### Excerpt provided
#####

Conveyancers’ regulator slammed over referral fee ‘blind spot’

New report claims the way CLC is set up means it is too soft on the referral agreements between conveyancers and estate agents and a regulatory 'blind spot' remains.

The Council for Licensed Conveyancers (CLC) has been slammed by a panel of experts who overlook the legal profession’s regulation and represent the public within decision making.

Their comments come within a new position paper that scrutinises the recent property industry referral fees scandal. Called the Legal Services Consumer Panel, it is highly critical of the regulatory ‘blind spots’ within conveyancing following last year’s TV exposé involving Connells.

Almost exactly a year ago the BBC Panorama team found that several of the estate agency’s managers had incentivised staff to steer buyers towards in-house or preferred conveyancing services, regardless of quality or consumer interest, it was claimed.

At the time, Connells said it was “committed to treating all customers and prospective buyers fairly”.

But while both the estate agency industry and conveyancers had hoped the scandal had gone away, the new report opens up once again the debate around how the relationship between conveyancers and estate agents, and the referral fees involved should be policed.

#####

### Stored records
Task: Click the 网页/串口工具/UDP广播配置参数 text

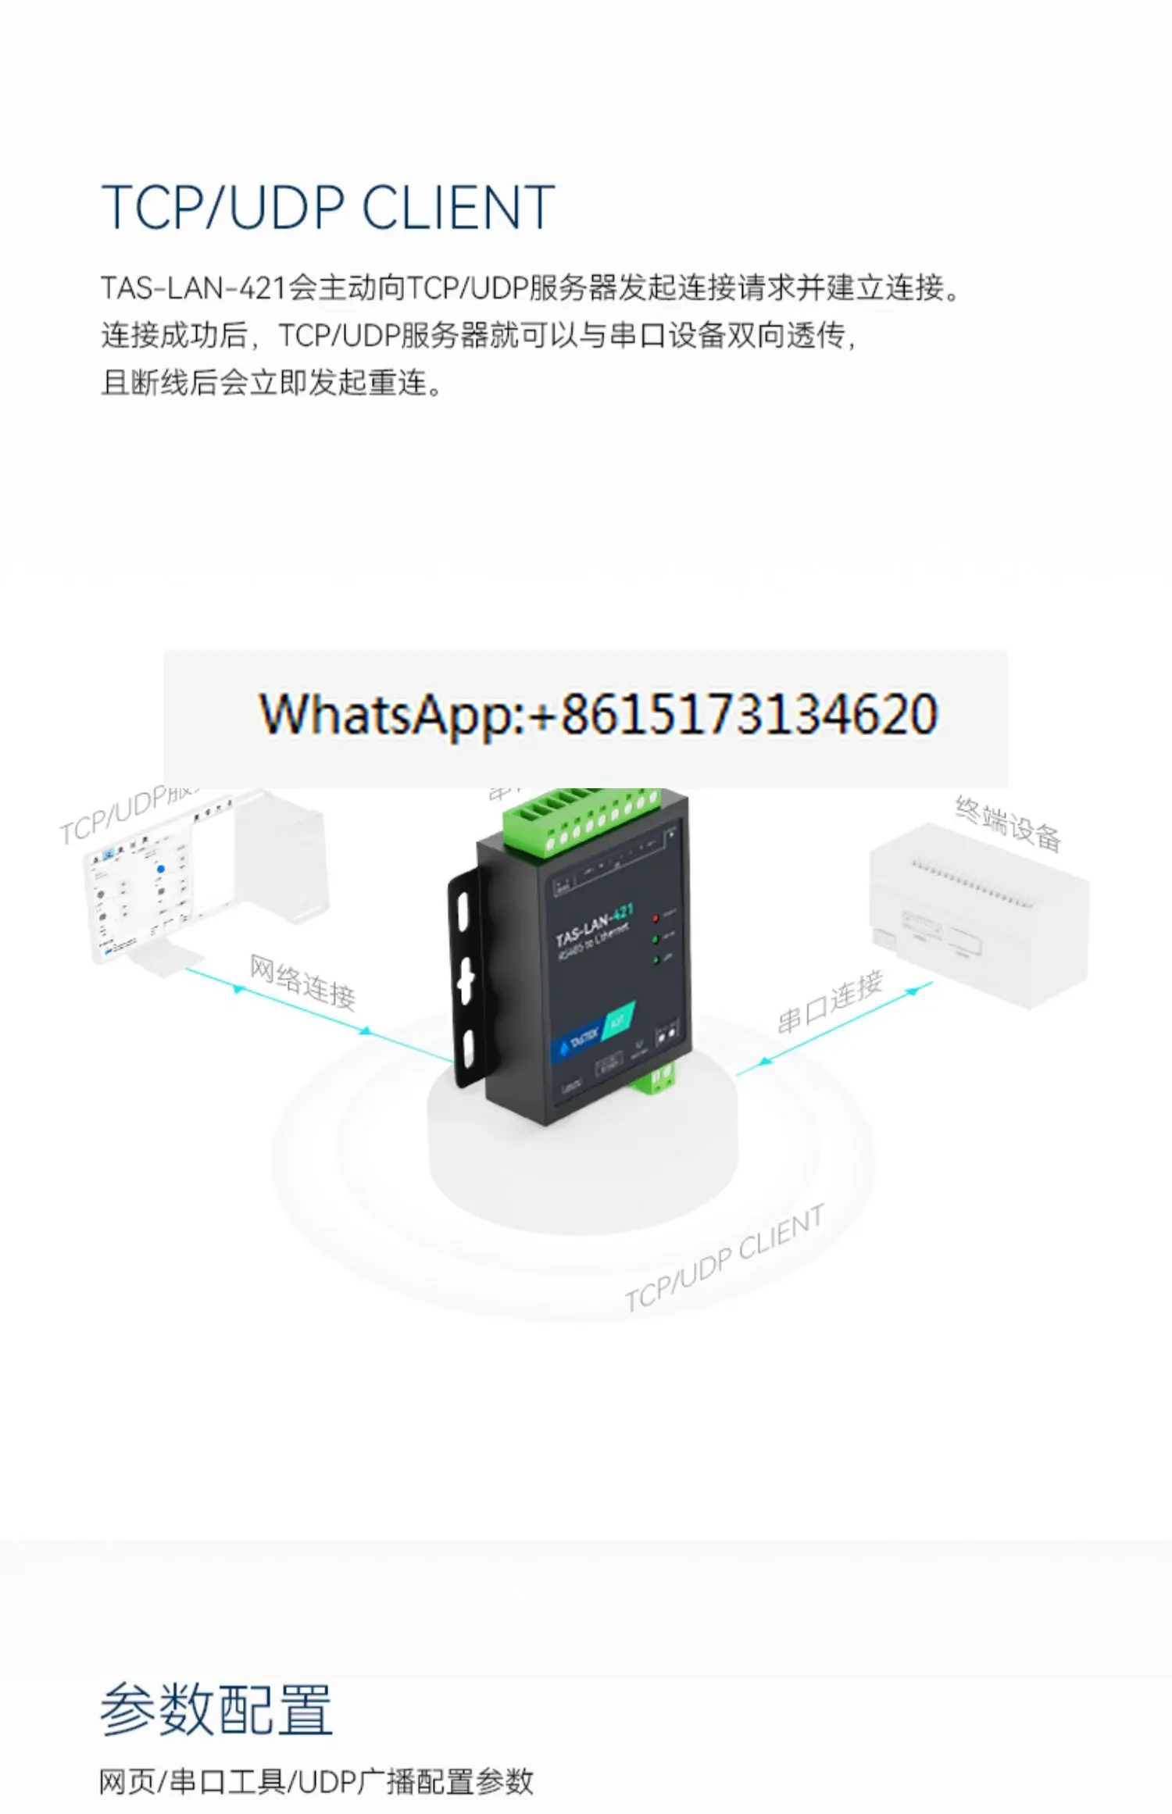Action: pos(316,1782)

#####

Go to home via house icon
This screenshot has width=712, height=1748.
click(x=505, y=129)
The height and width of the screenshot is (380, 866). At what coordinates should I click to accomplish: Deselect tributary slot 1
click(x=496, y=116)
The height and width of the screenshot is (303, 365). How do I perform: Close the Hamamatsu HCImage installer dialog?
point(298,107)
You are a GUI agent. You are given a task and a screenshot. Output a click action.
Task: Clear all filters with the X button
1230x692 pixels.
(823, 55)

#####

### Problems to work on
1. Answer these questions about the referral fee article, giving each answer on its own line with the matching letter:
(a) Which team carried out last year's exposé of the estate agency?
(b) What did Connells say it was committed to at the time?
(c) What is the panel of experts that criticized the regulator called?
2. Update the referral fee article by writing out the passage from "Conveyancers’ regulator slammed" up to and including "exposé involving Connells.", replacing "position paper" with "policy paper".
3. Summarize the referral fee article in two sentences.

### Expected results
1.
(a) The BBC Panorama team.
(b) Treating all customers and prospective buyers fairly.
(c) The Legal Services Consumer Panel.

2.
Conveyancers’ regulator slammed over referral fee ‘blind spot’

New report claims the way CLC is set up means it is too soft on the referral agreements between conveyancers and estate agents and a regulatory 'blind spot' remains.

The Council for Licensed Conveyancers (CLC) has been slammed by a panel of experts who overlook the legal profession’s regulation and represent the public within decision making.

Their comments come within a new policy paper that scrutinises the recent property industry referral fees scandal. Called the Legal Services Consumer Panel, it is highly critical of the regulatory ‘blind spots’ within conveyancing following last year’s TV exposé involving Connells.

3. A new position paper from the Legal Services Consumer Panel criticizes the Council for Licensed Conveyancers as too soft on referral agreements between conveyancers and estate agents, saying a regulatory "blind spot" remains. The paper follows last year's BBC Panorama exposé, which claimed that Connells managers had incentivized staff to steer buyers toward in-house or preferred conveyancing services, and it reopens the debate over how these relationships and referral fees should be policed.